1. El rey Pasenadi era el soberano del estado de Kosala, cuya capital era Sāvatthī. Jetavana, el bosque del príncipe Jeta, era conocido también como la Arboleda de Anāthapiṇḍika, porque el acaudalado filántropo Anāthapiṇḍika lo compró y lo ofreció al Buddha. Los Nikāyas describen a Pasenadi como a uno de los más devotos seguidores del Buddha, aunque nunca parece alcanzar ningún estado de realización espiritual. Un capítulo entero del Saṃyutta Nikāya –el Kosalasaṃyutta (capítulo 3)– rememora sus conversaciones con el Buddha.

2. Cuando el Buddha habla del Arahant no describe su destino como «envejecimiento y muerte», sino como una mera descomposición y desecho del cuerpo. Esto se debe a que el Arahant, estando libre de todas las nociones de «yo» y «mío», no concibe la decadencia y la disolución del cuerpo como el envejecimiento y muerte de un «yo».

3. Devadūta.

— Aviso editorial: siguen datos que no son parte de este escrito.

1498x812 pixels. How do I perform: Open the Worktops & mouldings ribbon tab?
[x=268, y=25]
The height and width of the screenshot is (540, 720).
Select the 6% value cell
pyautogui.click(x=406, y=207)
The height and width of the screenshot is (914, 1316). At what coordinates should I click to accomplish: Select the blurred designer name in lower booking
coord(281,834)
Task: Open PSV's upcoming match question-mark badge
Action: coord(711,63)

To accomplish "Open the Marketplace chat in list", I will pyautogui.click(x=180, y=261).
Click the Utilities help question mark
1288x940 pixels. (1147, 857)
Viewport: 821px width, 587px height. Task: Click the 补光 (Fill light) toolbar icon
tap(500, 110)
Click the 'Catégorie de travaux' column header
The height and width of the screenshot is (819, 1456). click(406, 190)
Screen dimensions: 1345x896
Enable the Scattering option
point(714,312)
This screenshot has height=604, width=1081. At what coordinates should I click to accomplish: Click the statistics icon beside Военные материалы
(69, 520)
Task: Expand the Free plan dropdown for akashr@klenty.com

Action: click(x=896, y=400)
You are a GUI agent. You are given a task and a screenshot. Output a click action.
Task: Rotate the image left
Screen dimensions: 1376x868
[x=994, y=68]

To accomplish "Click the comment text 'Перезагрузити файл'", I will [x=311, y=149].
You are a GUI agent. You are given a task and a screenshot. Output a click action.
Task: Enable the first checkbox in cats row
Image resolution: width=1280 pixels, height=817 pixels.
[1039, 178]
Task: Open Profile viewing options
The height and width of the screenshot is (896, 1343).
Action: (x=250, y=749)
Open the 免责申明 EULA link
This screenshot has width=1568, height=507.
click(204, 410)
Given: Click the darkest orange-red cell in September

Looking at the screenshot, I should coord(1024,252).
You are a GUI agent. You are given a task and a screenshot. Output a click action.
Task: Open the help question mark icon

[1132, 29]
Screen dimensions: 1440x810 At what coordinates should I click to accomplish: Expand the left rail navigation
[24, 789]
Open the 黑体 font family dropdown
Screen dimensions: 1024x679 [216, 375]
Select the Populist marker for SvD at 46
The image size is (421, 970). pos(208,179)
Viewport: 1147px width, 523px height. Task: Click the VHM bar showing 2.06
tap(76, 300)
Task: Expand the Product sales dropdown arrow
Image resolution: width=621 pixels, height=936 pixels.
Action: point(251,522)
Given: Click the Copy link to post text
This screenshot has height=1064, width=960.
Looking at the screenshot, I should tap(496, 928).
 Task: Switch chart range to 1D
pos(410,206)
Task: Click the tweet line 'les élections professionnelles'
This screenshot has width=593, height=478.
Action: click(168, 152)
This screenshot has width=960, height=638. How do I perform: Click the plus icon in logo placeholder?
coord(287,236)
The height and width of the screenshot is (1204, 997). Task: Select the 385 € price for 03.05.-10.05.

Según la leyenda, mientras el Bodhisatta era todavía un príncipe que vivía en palacio, se encontró a un hombre viejo, a un hombre enfermo y a un cadáver, visiones que nunca antes había tenido. Estos encuentros sacudieron su complacencia mundana y le estimularon a buscar un camino hacia la liberación del sufrimiento. Los comentarios dicen que estas tres figuras eran divinidades encubiertas, enviadas con el fin de despertar al Bodhisatta en su misión. De aquí que la vejez, la enfermedad y la muerte sean llamadas «mensajeros divinos».

4. Yama es el dios legendario del submundo. Él dicta sentencia a los muertos y les asigna su destino futuro. Según algunos relatos, lleva a cabo esta operación sosteniendo ante los espíritus difuntos un espejo en el que se reflejan las buenas y malas obras de aquellos.